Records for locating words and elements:

----

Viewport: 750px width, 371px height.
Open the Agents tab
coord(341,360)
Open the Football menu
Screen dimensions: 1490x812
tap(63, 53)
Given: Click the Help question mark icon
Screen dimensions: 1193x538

----

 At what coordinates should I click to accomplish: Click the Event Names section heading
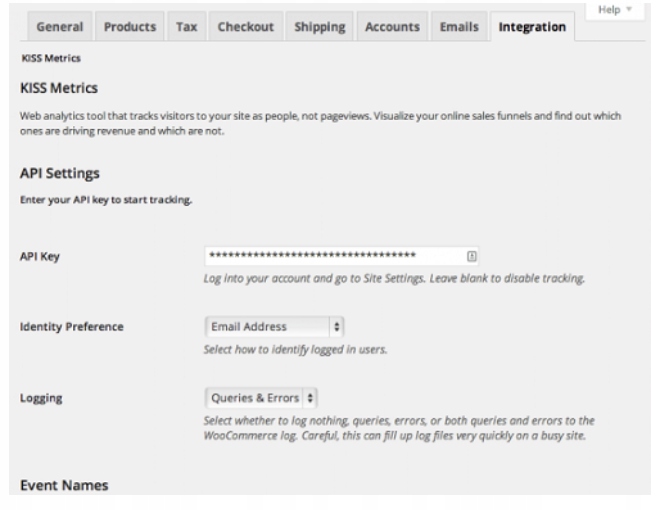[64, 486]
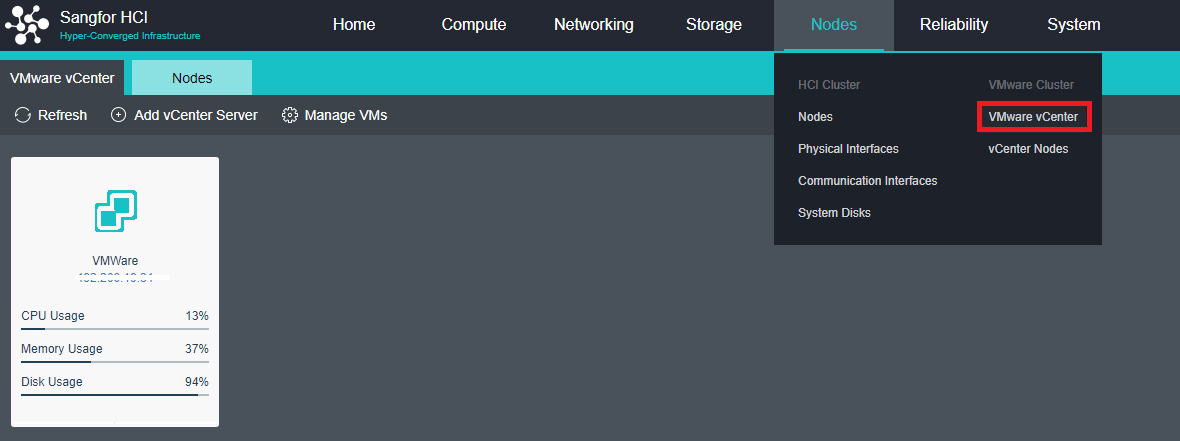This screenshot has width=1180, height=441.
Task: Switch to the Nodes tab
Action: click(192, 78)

----

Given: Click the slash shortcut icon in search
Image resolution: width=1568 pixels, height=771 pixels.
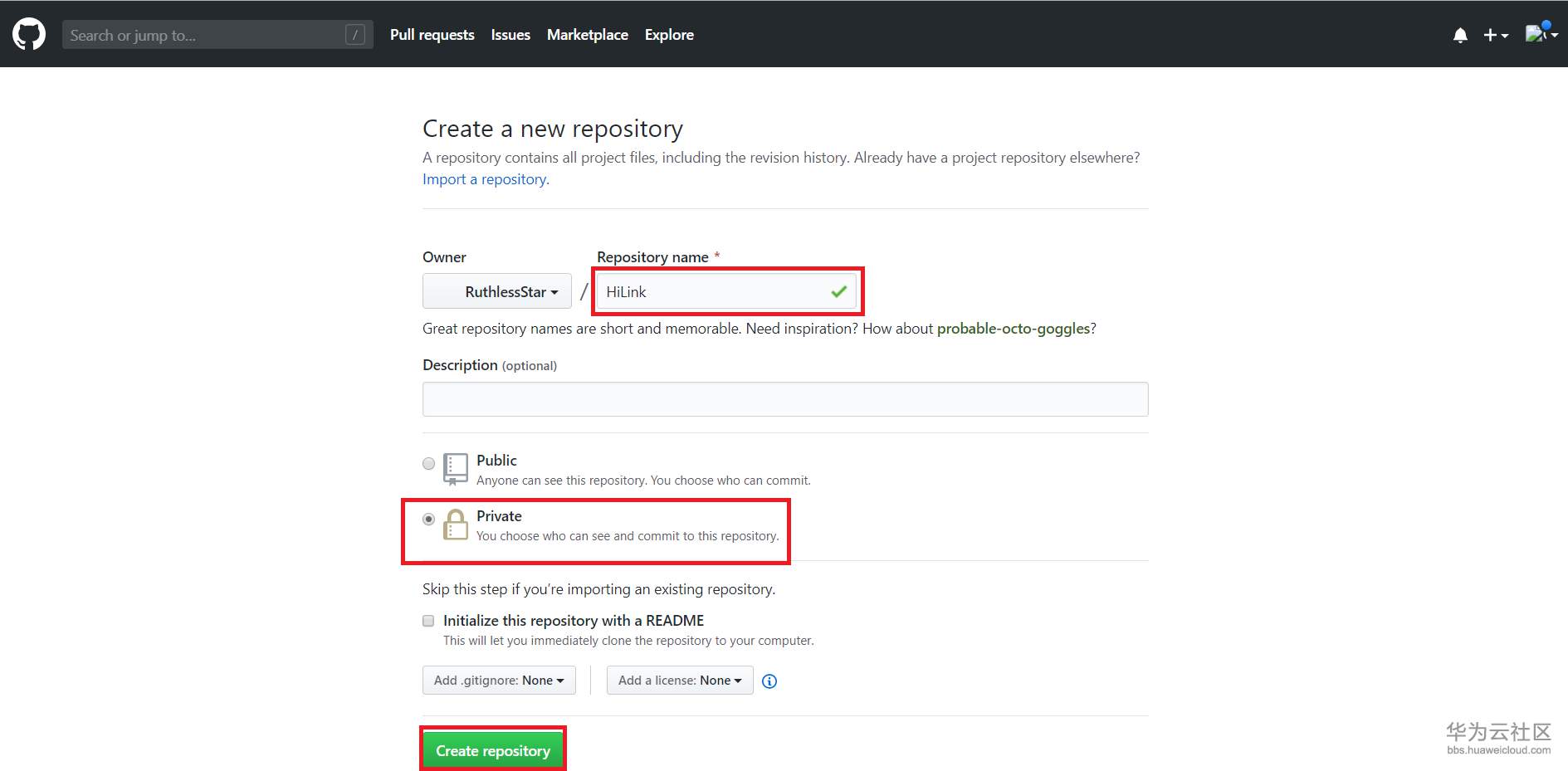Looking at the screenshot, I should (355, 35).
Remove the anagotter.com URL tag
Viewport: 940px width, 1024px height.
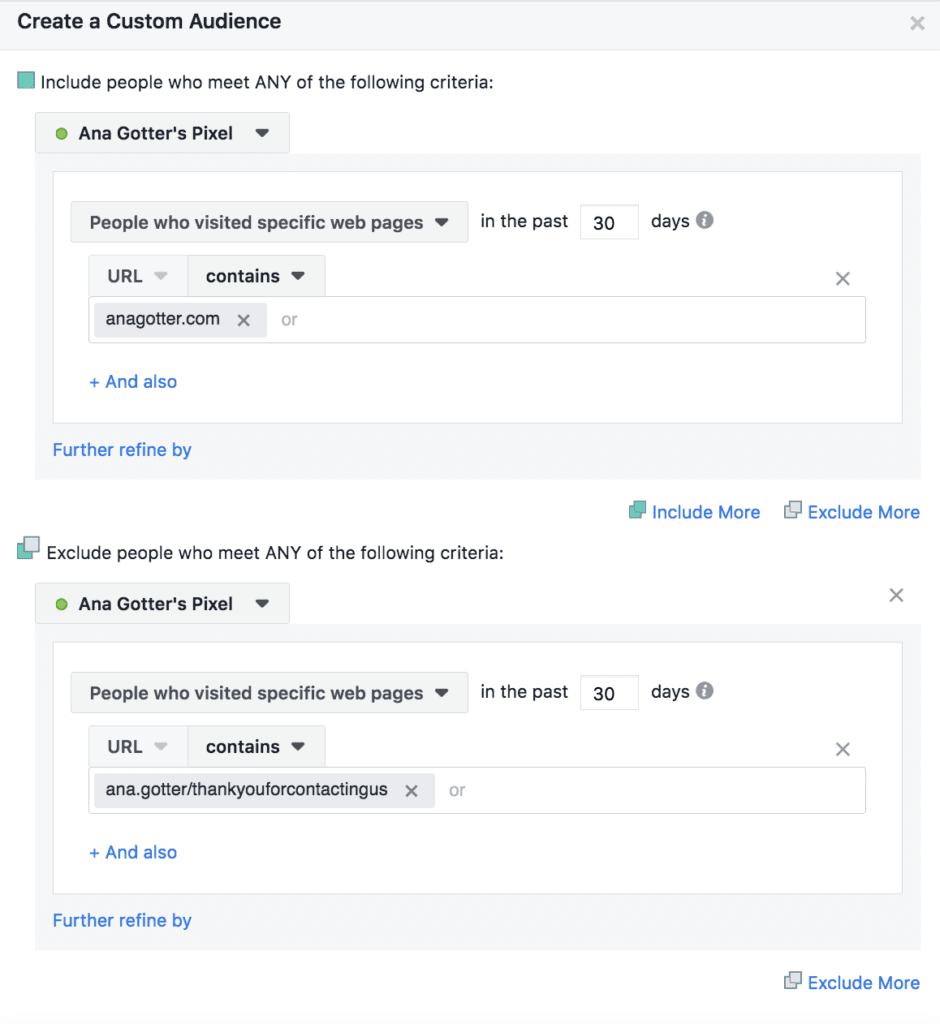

----

Lay out the records as a JSON list of strings, one string per line with blank lines omitted, covering only the part that opens with the line containing "Open the Football menu" and closes with the line containing "Screen dimensions: 1193x538".

EXERCISE ANSWER ▸
[
  "Open the Football menu",
  "Screen dimensions: 1490x812",
  "tap(63, 53)",
  "Given: Click the Help question mark icon",
  "Screen dimensions: 1193x538"
]